Page excerpt>
=-=-=
In the next section, you’ll learn about said interaction and exposure.

Platform Interface/Interaction

The overall interface, or rather, how developers/engineers interact with the platform you’ve created as the Platform Engineer is the most important part for them. The capabilities are important of course, but HOW they’re interacting with the capabilities is crucial.

Platform Interface and Capability Combined

Platform Interface and Capabilities can be separate, but they can also be defined. For example, a Platform Capability might be ArgoCD, but ArgoCD isn’t built into Backstage. You can use it on the Backstage GUI if you implement the ArgoCD Backstage Plugin, but it’s not part of Backstage.

However, you may see certain tools that do contain the Interface and the Capabilities. Some of the tools that give both may contain the CLI for the Interface and the Capabilities underneath the hood to create resources.

Let’s take a look at a few of the tools.

Radius

When using Radius, there’s a concept called Recipes. Recipes are how you define what you want the resource you’re creating to look like. They’re defined in Bicep and yes, you can use it to create AWS resources.

First, install the CLI. You can see a few different supported platforms here: https://docs.radapp.io/installation/

Create an empty directory for the Radius configuration to live in.

mkdir radapp

Next, initialize a new Radius project, which will pull down a demo app and a bit of a skaffold/template.

rad init

You’ll be prompted to set up the Radius app in the new directory that you just created. Say yes.

You should see an output similar to the one below.

Next, create a new Bicep configuration to deploy. In this example, you’ll deploy a Pod to Kubernetes.

Save it as test.bicep.

import radius as radius

@description('The ID of your Radius Environment. Automatically injected by the rad CLI.')
param environment string

@description('The ID of your Radius Application. Automatically injected by the rad CLI.')
param application string

resource frontend 'Applications.Core/containers@2023-10-01-preview' = {
  name: 'frontend'
  properties: {
    application: application
    container: {
      image: 'nginx:latest'
      }
    }
  }

Deploy the test.bicep configuration.

rad deploy test.bicep

Once deployed, you should see an output similar to the below.

Checking in the default-radapp Namespace, you can see your Frontend resource deployed.

Kratix

When defining and creating resources with Kratix, there’s an object called Promises, which is defined in YAML (Promises are the way you create resources like with Recipes in Radius).

For Kratix to work, there are two dependencies:

A Kubernetes cluster
Cert-manager

First, install cert-manager.

kubectl apply --filename https://github.com/cert-manager/cert-manager/releases/download/v1.12.0/cert-manager.yaml

Next, install Kratix using a Kubernetes Manifest.

kubectl apply --filename https://raw.githubusercontent.com/syntasso/kratix/main/distribution/single-cluster/install-all-in-one.yaml

💡 At this time, I don’t believe there is a Helm Chart for installing Kratix.
=-=-=
Exercise set>
1. Extract the passage of the platform engineering walkthrough from "When defining and" up to and including "a Kubernetes Manifest.".
2. Translate this sentence from the platform engineering walkthrough into Spanish: "Recipes are how you define what you want the resource you’re creating to look like."
The listing is separate material with no connection to the platform engineering walkthrough.

Provided material>
=-=-=
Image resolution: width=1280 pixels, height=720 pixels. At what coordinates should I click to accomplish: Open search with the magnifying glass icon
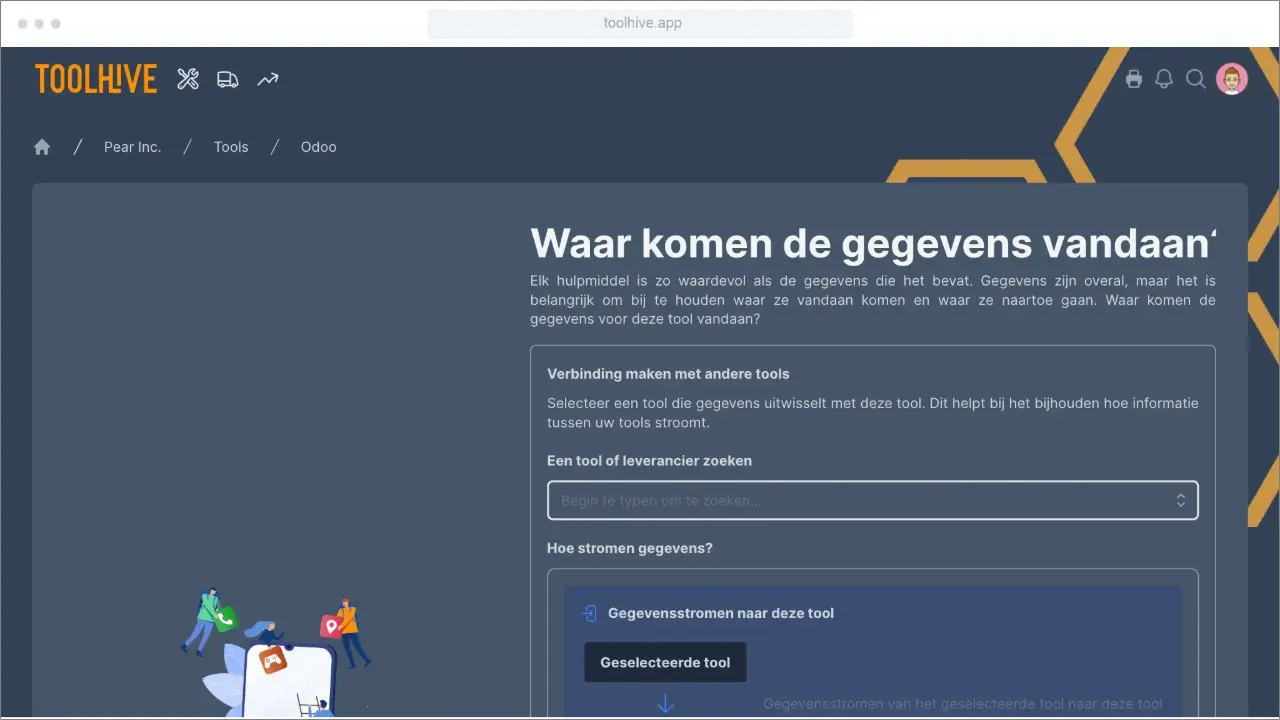pos(1196,79)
=-=-=
Solutions to each task>
1.
When defining and creating resources with Kratix, there’s an object called Promises, which is defined in YAML (Promises are the way you create resources like with Recipes in Radius).

For Kratix to work, there are two dependencies:

A Kubernetes cluster
Cert-manager

First, install cert-manager.

kubectl apply --filename https://github.com/cert-manager/cert-manager/releases/download/v1.12.0/cert-manager.yaml

Next, install Kratix using a Kubernetes Manifest.

2. Las Recipes son la forma en que defines cómo quieres que sea el recurso que estás creando.